ここ最近、飲み会の二次会と言えば…
「バー」「バル」、はたまた「キャバクラ」「クラブ」「ラウンジ」「ガールズバー」…

いえ、「スナック」です。
お店はカウンターがメイン、ボックス席もちょっとありますが、キャパは15人程度。
カウンターの向こうには人生の酸いも甘いも十分に知りすぎている(!)、気のいいママと、たまにアシスタント役のお姉さんがいたりします。
料金は2時間3000円~4000円ぐらい。
飲み物はもちろん水割り一本勝負。
乾き物が出るところがありますが、ママ手作りのポテサラやキュウリの酢の物なんて出てくると、喜びもひとしおです。
その時には「ママもどうぞ!」と飲み物を勧めたりしながら、カラオケを歌う声もいつになく、張りが出ます(笑)

そんなスナックで楽しいひとときを過ごすための一冊、「スナック芸大全」。
著者はコピーライタ-、「ほぼ日刊イトイ新聞」の、あの糸井重里さん。
この本、初版されたのは昭和54年、今から40年近く前(!)です。
若き糸井さんの”言葉を遊ぶ”才能の片鱗を感じることができる本でもあります(この頃、糸井さんは「YOU」というカルチャーの最先端をいく番組の司会もされていました)

この本における「スナック芸」の定義とは…
スナックやバーでする芸、遊び
スナック(軽食)のような芸、遊びです。手軽で、腹にもたれない。しかも、誰もが簡単にできる ※なるほど、スナック=軽食にも掛けてあるのですね(笑)

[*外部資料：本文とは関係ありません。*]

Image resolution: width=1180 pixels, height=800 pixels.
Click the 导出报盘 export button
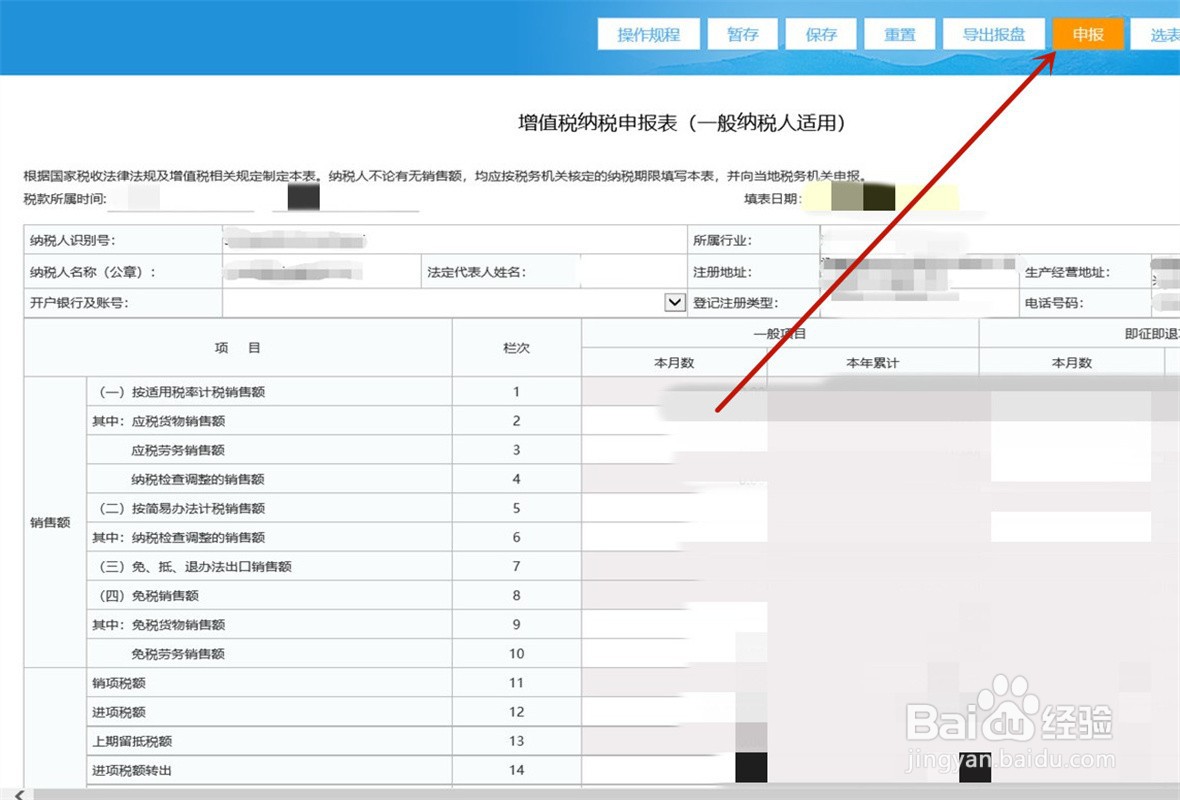(992, 33)
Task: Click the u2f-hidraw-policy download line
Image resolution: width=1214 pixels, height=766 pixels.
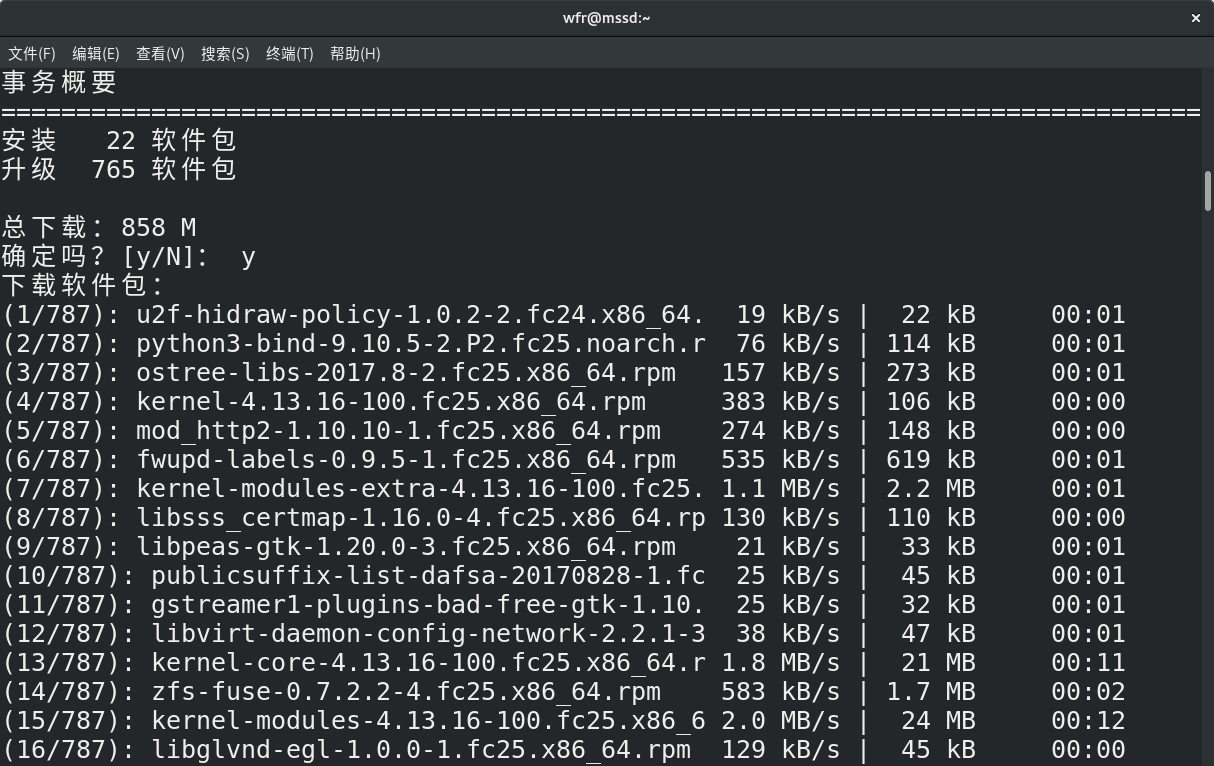Action: 420,315
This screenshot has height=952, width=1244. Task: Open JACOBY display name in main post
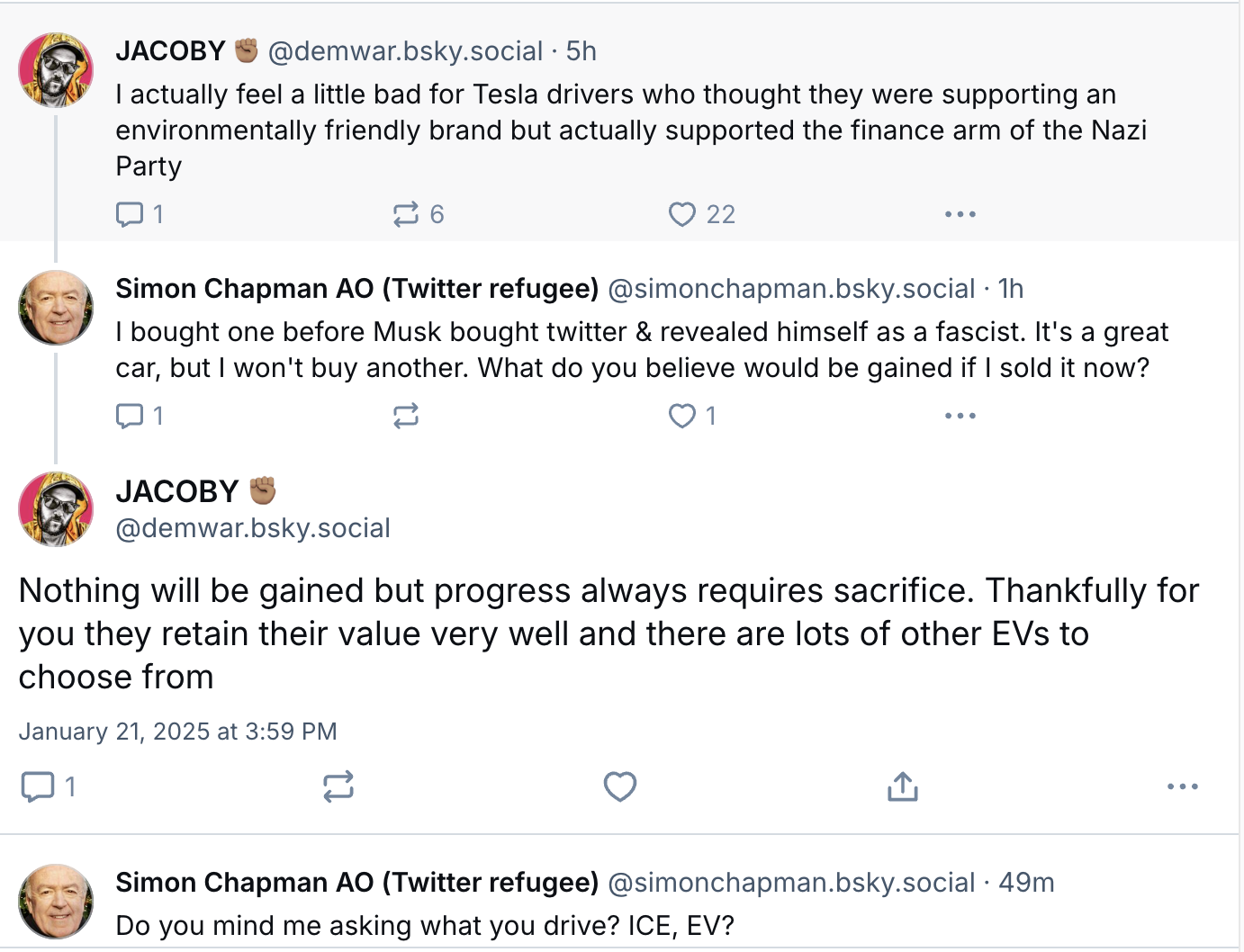coord(177,491)
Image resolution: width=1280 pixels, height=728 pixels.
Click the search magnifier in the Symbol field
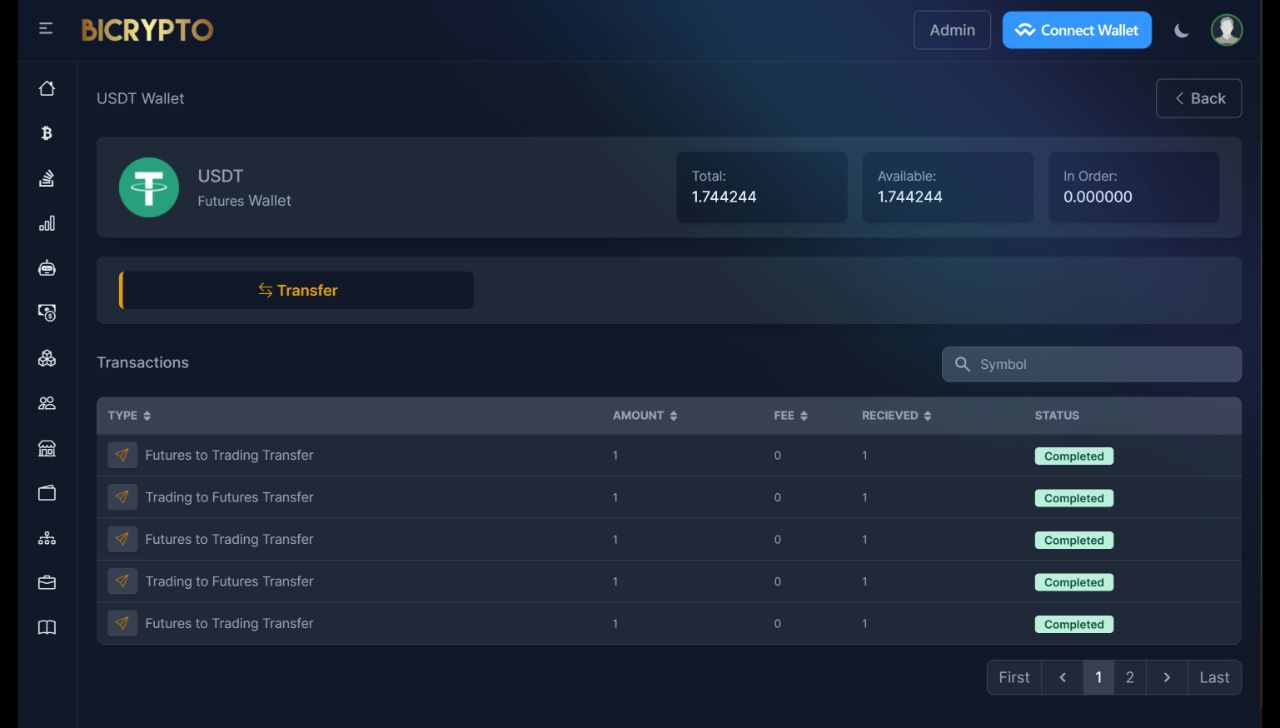(x=962, y=364)
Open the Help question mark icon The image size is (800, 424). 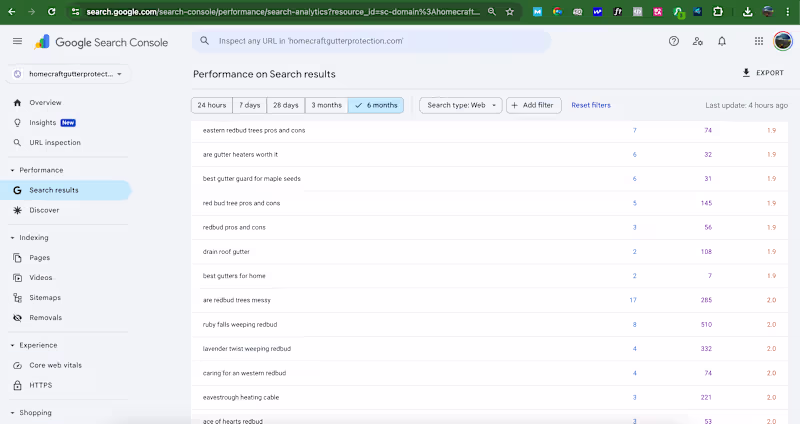[x=673, y=41]
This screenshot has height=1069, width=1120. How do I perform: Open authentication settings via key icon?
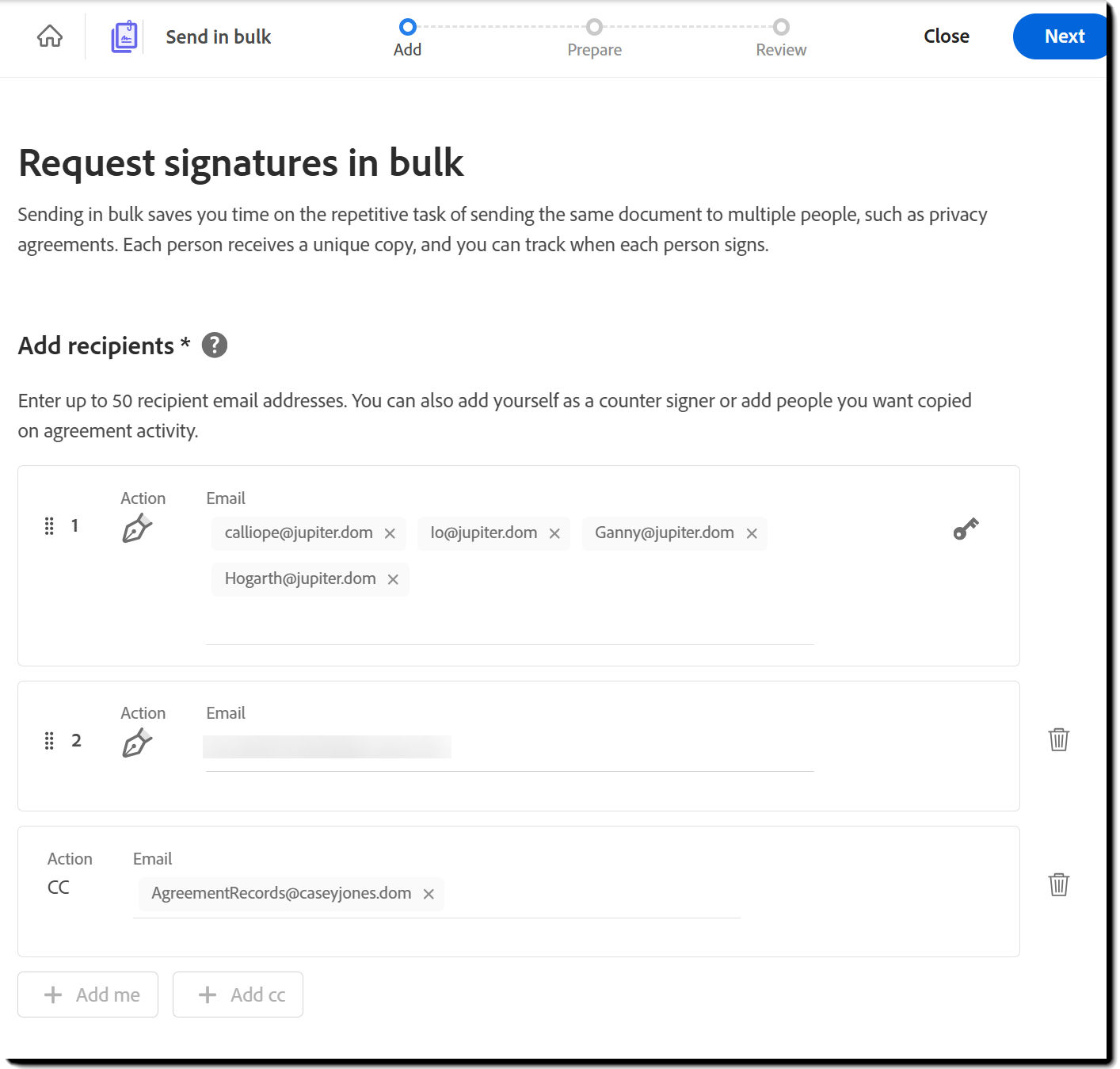965,529
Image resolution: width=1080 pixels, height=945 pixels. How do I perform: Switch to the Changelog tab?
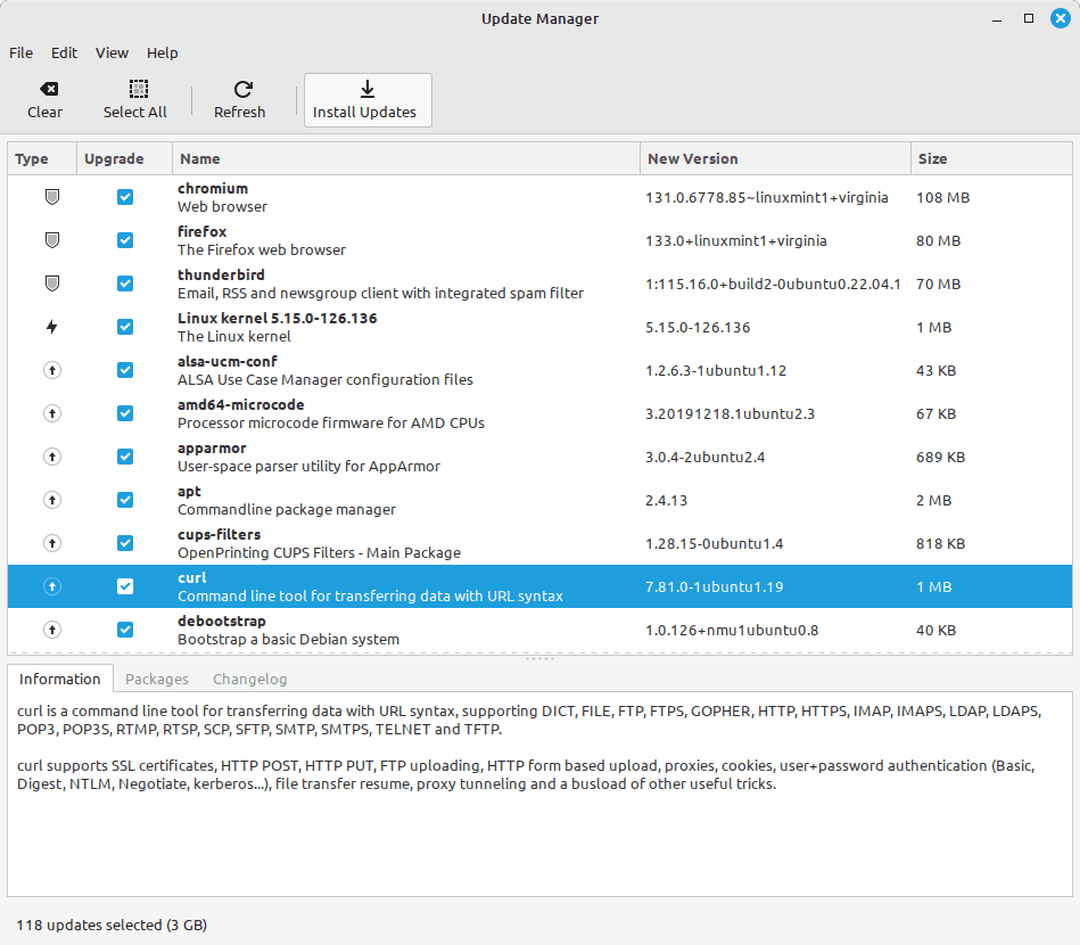(x=250, y=679)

本には約180もの芸や遊びに、糸井さんの職人技とも言える絶妙でクスッと笑えるタイトルと解説文が付けられています。
「ごちそう様の土俵入り」「フルーティーな歯医者」「ほんぽうな白クマ」「恐怖のゴム人形人間時代」「眠れる森の裸女」「存在か無か?」「火難の人」「千羽ラドン」「白い夏、短い首」「さらば友とお金よ」…
実にそそられるタイトル(笑)、「どんな芸、どんな遊びなんだろう…」と思わずにはいられません。
その芸や遊びで使われている小道具はタバコ、マッチ、お手ふき、コップ、ビール瓶…といったスナックであれば必ずあるものばかり。

その中で一つ紹介します。
「お姉さんの恋人」という指遊び。
自分の手、お友達の手を借りてやってみてください。

中指を折り曲げて机の上に写真のように指を立ててもらいます。
「斉藤さん(お友達の名前)の家です。真夜中でみんなが寝静まっているところに突然、誰かが階段を転げ落ちる音が聞こえました。家族は強盗だと思い、みんな、サッと伏せて丸まってしまいました。でも弟(小指)がおそるおそる顔を上げました(小指を上げてもらう)。お父さん(親指)も顔を上げました。お母さん(人差し指)も恐いけど顔を上げました。お兄さん(中指)は合宿で出ていていません。お姉さん(薬指)は、階段から落ちたのが強盗でないことを知ってて、恥ずかしくて顔を伏せたままでした」。
薬指(お姉さん)はどうしても上がらないのです。

テキスト/スタッフ・浜

最近のヘビーローテは桑田佳祐さんのアルバム「がらくた」。近づいてきた福岡のコンサートに備え、スナックで「若い広場」を練習せねばと思う今日この頃。